Blockkurs Big Data
Course is already full, it's not possible to join it now.
In recent years, new scalable infrastructure for storage and data analysis has been developed which has become known under the name Big Data. This type of technology has become indispensable for storing and analysing data in all kinds of application areas, from business to science.
Goal of this course is a basic understanding of big data technology like Hadoop, Hive, Pig. Students will learn the fundamentals necessary to deal with this kind of data to start working on large scale problems.
Knowledge of elementary programming concepts will be helpful, as well as familiarity Java language and infrastructure (for example, knowing what a jar is, the classpath, build tools like amven).
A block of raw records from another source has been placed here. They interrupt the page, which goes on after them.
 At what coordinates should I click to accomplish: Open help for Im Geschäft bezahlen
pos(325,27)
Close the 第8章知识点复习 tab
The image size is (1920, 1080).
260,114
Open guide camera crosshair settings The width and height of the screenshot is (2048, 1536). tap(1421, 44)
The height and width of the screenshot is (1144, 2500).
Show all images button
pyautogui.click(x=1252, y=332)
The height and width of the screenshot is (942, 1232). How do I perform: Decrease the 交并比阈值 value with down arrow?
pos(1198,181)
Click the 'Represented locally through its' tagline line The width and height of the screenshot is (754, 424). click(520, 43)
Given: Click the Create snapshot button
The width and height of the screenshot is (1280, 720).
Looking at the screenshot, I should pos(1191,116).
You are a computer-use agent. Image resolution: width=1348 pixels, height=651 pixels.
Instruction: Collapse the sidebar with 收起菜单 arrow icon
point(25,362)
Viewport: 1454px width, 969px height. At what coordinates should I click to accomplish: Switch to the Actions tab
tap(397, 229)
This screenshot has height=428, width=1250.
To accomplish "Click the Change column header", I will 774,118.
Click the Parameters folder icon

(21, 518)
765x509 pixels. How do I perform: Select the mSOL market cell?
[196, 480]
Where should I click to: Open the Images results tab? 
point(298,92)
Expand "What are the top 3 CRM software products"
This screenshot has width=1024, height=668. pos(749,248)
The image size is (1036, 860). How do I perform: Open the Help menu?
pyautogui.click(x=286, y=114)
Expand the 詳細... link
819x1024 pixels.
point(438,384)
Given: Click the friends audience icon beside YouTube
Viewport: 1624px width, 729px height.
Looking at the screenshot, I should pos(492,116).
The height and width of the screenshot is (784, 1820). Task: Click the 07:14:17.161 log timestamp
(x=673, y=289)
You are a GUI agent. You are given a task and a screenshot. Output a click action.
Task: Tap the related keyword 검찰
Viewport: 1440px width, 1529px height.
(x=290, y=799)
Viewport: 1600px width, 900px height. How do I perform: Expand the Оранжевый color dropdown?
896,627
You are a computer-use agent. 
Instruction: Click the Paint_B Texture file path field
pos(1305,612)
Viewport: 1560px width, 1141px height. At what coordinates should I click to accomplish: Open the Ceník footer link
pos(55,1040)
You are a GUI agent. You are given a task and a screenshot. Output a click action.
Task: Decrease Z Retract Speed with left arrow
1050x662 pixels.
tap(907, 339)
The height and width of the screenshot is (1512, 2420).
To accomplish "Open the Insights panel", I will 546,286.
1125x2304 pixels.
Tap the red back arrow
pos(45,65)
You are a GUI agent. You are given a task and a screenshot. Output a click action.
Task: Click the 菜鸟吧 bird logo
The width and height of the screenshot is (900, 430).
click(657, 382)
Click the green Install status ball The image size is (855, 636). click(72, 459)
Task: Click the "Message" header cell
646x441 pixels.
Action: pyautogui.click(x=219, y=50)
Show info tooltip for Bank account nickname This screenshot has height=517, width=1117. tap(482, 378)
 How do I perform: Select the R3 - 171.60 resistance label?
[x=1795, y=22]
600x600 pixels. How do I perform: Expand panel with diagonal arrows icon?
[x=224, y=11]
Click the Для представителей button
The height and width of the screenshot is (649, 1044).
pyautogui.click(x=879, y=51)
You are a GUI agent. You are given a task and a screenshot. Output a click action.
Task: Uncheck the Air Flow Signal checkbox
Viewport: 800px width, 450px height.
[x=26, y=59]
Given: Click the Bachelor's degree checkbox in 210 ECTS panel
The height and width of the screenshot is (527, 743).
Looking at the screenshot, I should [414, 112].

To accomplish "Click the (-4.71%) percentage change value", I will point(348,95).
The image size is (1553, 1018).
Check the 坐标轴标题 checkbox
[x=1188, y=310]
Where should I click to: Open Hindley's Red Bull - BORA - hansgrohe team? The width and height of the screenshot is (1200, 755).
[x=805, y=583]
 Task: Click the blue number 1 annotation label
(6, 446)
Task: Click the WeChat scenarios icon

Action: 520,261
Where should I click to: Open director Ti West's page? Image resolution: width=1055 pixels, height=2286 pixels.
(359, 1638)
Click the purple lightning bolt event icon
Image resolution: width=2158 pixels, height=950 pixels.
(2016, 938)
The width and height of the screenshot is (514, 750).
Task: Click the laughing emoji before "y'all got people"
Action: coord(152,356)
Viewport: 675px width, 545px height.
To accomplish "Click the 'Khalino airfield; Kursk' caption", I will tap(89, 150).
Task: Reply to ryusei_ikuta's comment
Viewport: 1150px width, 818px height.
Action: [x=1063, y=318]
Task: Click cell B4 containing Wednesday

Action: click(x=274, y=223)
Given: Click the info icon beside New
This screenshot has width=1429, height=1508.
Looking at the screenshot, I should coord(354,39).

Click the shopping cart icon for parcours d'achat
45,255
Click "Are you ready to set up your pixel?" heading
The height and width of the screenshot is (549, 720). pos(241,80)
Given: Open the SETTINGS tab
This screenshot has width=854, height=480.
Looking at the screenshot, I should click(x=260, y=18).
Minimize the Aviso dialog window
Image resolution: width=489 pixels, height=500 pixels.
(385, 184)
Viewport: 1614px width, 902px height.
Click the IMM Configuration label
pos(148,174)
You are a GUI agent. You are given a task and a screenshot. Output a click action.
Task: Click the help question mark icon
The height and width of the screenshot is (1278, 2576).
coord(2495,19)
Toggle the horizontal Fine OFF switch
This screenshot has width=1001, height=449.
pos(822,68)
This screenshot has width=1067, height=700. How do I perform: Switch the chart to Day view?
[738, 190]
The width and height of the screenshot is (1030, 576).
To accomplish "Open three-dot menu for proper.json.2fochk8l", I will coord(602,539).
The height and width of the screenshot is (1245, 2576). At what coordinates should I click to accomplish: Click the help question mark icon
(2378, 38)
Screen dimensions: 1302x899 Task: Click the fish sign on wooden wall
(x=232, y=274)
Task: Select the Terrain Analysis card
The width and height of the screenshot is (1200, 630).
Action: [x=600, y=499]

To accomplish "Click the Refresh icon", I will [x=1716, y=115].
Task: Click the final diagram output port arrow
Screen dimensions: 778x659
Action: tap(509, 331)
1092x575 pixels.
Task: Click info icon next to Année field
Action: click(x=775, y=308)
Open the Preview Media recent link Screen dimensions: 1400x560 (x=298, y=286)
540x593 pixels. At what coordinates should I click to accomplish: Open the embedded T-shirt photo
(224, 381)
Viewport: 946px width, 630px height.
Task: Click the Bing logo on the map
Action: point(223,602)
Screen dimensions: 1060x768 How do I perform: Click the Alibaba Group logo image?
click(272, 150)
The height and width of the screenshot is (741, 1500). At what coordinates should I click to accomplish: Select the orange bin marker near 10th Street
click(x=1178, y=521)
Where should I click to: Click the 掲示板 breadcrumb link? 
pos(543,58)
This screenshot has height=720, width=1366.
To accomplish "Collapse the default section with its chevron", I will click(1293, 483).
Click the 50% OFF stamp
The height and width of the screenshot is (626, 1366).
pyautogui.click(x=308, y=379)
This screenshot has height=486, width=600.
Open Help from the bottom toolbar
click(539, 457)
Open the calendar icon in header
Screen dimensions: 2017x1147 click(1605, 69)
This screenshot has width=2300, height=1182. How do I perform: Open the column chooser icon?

Be aware that lack of such knowledge will increase the time demand of the class.
Roughly, the following topics will be covered:
- Basic Hadoop and HDFS infrastructure.
- Writing Map Reduce jobs.
- Map Reduce streaming for interfacing with scripting languages like Python.
- Apache Hive and Pig for basic data extraction.
- Next gen Big Data infrastructure like Spark and Flink.
- Basic feature extraction and transformation.
- Computing statistics like counts and trends.
A TUBIT-Account is needed for the login on our computers and access to ISIS!
If you have your own laptop and access to eduroam, it is possible to participate without a TUBIT account.
This course is an elective course in the Machine Learning I module.